Arkansas State Police trooper resigns, arrested for stalking, other charges

Arkansas State Police

An Arkansas State Police trooper resigned Wednesday and was arrested immediately thereafter on 18 counts of violating laws relating to use of records retained by the Arkansas Crime Information Center as well as terroristic threatening and stalking.

54-year-old Mark Holland, a 19-year veteran of the Arkansas State Police, resigned from his post at the Highway Patrol Division, Troop B, in Newport. After submitting his letter of resignation, which was accepted by Col. Bill Bryant, director of the state police, Holland was arrested by special agents of the Arkansas State Police Criminal Investigation division and was transported to the Independence County Jail. Bond has been set at $5,000.

According to state police, Holland is charged with 18 counts of violating laws limited access and use of information or records retained by the Arkansas Crime Information Center.
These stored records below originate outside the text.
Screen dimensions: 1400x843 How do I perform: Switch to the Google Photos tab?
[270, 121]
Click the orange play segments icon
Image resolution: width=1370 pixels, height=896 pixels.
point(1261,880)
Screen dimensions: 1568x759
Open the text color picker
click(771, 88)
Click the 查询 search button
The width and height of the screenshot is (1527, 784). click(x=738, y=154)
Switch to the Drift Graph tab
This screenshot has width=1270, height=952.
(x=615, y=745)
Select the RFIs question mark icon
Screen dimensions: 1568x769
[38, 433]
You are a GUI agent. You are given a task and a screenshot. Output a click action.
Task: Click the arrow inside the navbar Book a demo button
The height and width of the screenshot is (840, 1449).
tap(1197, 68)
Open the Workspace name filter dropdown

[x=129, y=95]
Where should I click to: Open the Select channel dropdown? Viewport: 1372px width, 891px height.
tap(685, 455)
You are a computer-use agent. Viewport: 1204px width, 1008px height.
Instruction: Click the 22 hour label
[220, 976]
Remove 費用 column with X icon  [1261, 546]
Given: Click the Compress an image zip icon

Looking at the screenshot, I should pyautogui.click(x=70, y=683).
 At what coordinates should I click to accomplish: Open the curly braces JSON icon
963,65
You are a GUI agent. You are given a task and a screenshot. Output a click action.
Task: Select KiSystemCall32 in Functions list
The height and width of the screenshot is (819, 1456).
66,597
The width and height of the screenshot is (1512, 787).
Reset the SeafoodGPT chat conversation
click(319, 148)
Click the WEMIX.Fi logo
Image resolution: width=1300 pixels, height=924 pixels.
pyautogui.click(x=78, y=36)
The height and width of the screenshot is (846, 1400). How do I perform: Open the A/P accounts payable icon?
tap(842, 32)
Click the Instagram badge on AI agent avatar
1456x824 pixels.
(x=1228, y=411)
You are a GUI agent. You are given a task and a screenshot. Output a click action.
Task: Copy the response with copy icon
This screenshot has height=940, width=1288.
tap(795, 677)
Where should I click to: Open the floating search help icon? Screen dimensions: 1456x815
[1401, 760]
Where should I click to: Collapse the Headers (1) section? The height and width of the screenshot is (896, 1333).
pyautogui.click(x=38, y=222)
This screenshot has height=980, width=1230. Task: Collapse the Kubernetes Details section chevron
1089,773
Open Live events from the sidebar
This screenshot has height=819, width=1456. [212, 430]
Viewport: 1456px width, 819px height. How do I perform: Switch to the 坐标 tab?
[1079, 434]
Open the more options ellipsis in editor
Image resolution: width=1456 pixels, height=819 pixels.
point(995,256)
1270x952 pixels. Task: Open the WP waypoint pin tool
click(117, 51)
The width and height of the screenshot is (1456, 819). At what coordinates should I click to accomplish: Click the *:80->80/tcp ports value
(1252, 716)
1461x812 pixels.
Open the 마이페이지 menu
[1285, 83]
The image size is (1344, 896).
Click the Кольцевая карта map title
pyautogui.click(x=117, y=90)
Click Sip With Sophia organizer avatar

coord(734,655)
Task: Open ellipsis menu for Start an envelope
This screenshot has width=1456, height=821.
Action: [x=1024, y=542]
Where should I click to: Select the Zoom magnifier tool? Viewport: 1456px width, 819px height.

The laws prohibit access and use of the records for non-law enforcement purposes, and any information gained from the records in the furtherance of committing other crimes is a Class D felony.

“I am both saddened and disappointed that someone who was among the ranks of the Arkansas State Police now stands accused of these crimes, but it is heartening to know we acted promptly to find the facts and present the evidence to the prosecuting attorney and court to hold this person accountable,” Bryant said.

Police say that Holland accessed the ACIC database unlawfully and used information from the database to contact an Independence County woman who he stalked and made statements that formed the basis of terroristic threatening.

According to police, the Arkansas State Police first became aware of the allegations surrounding Holland on Dec. 13., and the criminal investigation division opened a case while at the same time Holland was placed on paid administrative leave.

“As law enforcement officers we are expected by the public, and even among ourselves as protectors of the public, to live by standards both privately and professionally that exceed the principles of all others,” Bryant said.